Lula Marques/ Agência Brasil
O governador do Rio Grande do Sul, Eduardo Leite (PSD), defendeu que Ronaldo Caiado é o pré-candidato à Presidência da República com maior "autoridade moral" e o único que reúne as condições necessárias para chegar ao segundo turno das eleições contra o presidente Luiz Inácio Lula da Silva (PT). Em entrevista à RedeTV nesta terça-feira, Leite argumentou que a pré-campanha do senador Flávio Bolsonaro (PL-RJ) passou a acumular "manchas" após a revelação de sua relação com o ex-banqueiro Daniel Vorcaro, dono do Banco Master.
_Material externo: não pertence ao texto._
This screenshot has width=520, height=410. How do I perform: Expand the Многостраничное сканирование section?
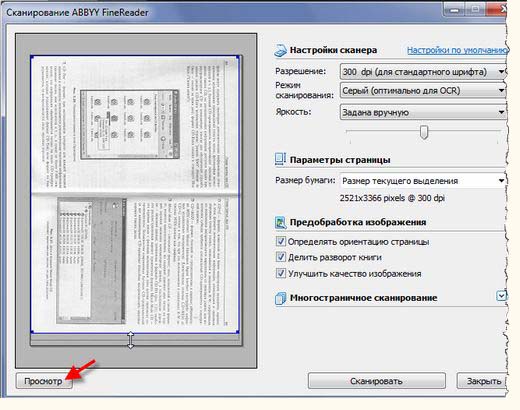[x=501, y=296]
"Agora, vai ser especialmente importante para o eleitor ver a autoridade moral que o candidato tem, e acho que o Caiado reúne as melhores condições para falar com o eleitor sem ter as manchas dessa relação que se apresenta do Vorcaro com os Bolsonaro. De outro lado, futuramente sendo presidente, terá capacidade de articular melhor com o Congresso por ter essa autoridade moral", disse Leite.
Ao ser questionado sobre Romeu Zema, ex-governador de Minas Gerais e pré-candidato ao Palácio do Planalto pelo partido Novo, Leite reconheceu que ele é "um bom gestor e bem intencionado", mas avaliou que o mineiro não conseguiu construir uma articulação política eficiente em seu estado. O governador gaúcho classificou como "frágil" a atuação de Zema na implementação de projetos, citando como exemplo a dificuldade do mineiro em criar "boas condições políticas" para a aprovação mais rápida de medidas de privatização — algo que Leite afirma ter conseguido no Rio Grande do Sul no início do seu mandato.
"(Para ser presidente) Tem que ter inteligência emocional, capacidade de gestão, reunir os bons quadros, ter capacidade política para liderar o Congresso. Caiado é o único que eu vejo que tem essa capacidade entre os nomes que estão postos", completou Leite.
Leite era um dos governadores "presidenciáveis" do PSD, ao lado de Caiado e Ratinho Júnior, do Paraná. Considerado favorito na disputa interna, Ratinho Júnior abandonou a corrida pouco antes de o presidente da sigla, Gilberto Kassab, bater o martelo, preferindo se dedicar à eleição de seu sucessor no estado. Já Leite acabou sendo preterido e optou por permanecer no cargo até o final do ano, passando a apoiar abertamente Caiado.
Nesta mesma terça-feira, Zema afirmou que não descarta uma aliança com Caiado para viabilizar uma candidatura de direita alternativa a Flávio Bolsonaro. O mineiro disse que "se dá bem com Caiado" e que "Goiás e Minas são estados quase gêmeos", mas ressaltou que as conversas sobre composições serão deixadas para o prazo final fixado pela Justiça Eleitoral para o registro de candidaturas e chapas, em agosto.
Na última pesquisa Datafolha divulgada neste mês, já após a revelação dos áudios de Vorcaro, Caiado apareceu com apenas 4% das intenções de voto em um eventual primeiro turno, contra 40% de Lula e 31% de Flávio Bolsonaro. Em um cenário de segundo turno contra o petista, Caiado registra 39% das intenções de voto, enquanto Lula aparece com 48%.